We tend to feel this way about people that we don’t know very well—or don’t know at all in the case of celebrities. Familiarity truly does breed contempt? In any case, by not knowing someone well, we are able to create a blank slate on which we can spin our fantasies and illusions. We allow our imaginations to shape the world just the way we want it. We envision best friends, lovers even; perfect in every way.

It brings me back to one of my own crushes (which, I confess, lingers to this day). I have long had a thing for David Bowie. It is not his physical attributes that interest me. Rather it’s a core fascination that encompasses his music and, from what I’ve gleaned in interviews, the way he interprets the world. And even though he is who he is, and I am who I am, with worlds of difference between us, I can’t help but feel that we are bound in some odd way.

I’m listening to David Bowie right now. The album is “Aladdin Sane”, and particularly the song “Time”. It reminds me of a dream I once had about Bowie when I was 14 years old.

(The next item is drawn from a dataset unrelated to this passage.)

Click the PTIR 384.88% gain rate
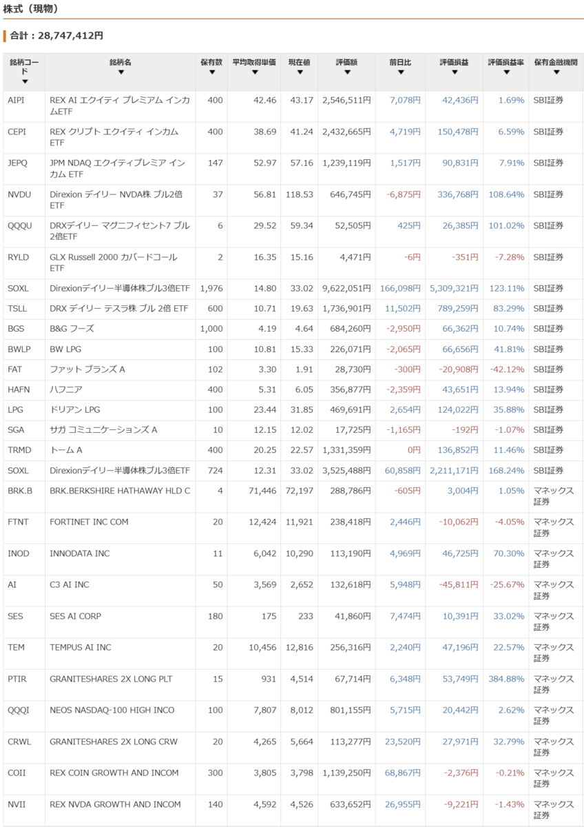Screen dimensions: 584x827 507,680
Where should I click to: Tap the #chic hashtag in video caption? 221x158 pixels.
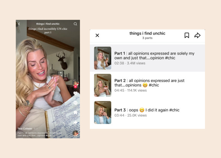(49, 135)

I look at my watch; it says 9:25,
And I think, ‘Oh God, I’m still alive’.
We should be on by now.

In this dream, Bowie contacted me and we agreed to meet on a certain bridge in Hackensack, on a certain date in August, at 9:25 am. The dream was incredibly vivid. It was so striking that it just had to be a real message. David Bowie was somehow reaching out, and what I thought to be a one-sided crush, was possibly something deeper, crossing the bounds of time and space. I knew I had to go. How could I not?

You—are not a victim.
You—just scream with boredom.
You—are not evicting time.

I thought about the dream all summer. I knew I was probably feeding into my own fantasies; creating something out of nothing. But what was the harm? It made me happy—that ought to count for something. And what if it truly was real? As the designated date approached, I mulled my own sanity vs. my teenage desperation for something greater and more magnificent than what I had.

Ultimately, I did not go to the bridge that day. Perhaps David Bowie did. Perhaps he waited awhile, hardly knowing himself why he was there, before shrugging his shoulders and moving on. I might have missed the opportunity of a lifetime. But in the end, I decided that some things are best left to the imagination.

Perhaps you’re smiling now,
Smiling through this darkness,
When all I have to give
Is guilt for dreaming.
We should be on by now.


Unknown said...

I was just up in Twilight country. Every monkey's uncle of a businessperson was trying to make some sort of commercial connection to the movies. Didn't notice anyone trolling for David Bowie fans, though.

Jenny Wren said...

Yes, I heard Twilight's been a real boon for the area. Despite all evidence to the contrary, teens may not think Bowie fans are as cool as glimmering, mind-reading vampires. But now that I think about it, Bowie played a vampire in "The Hunger"...maybe there's more going on here than we realize.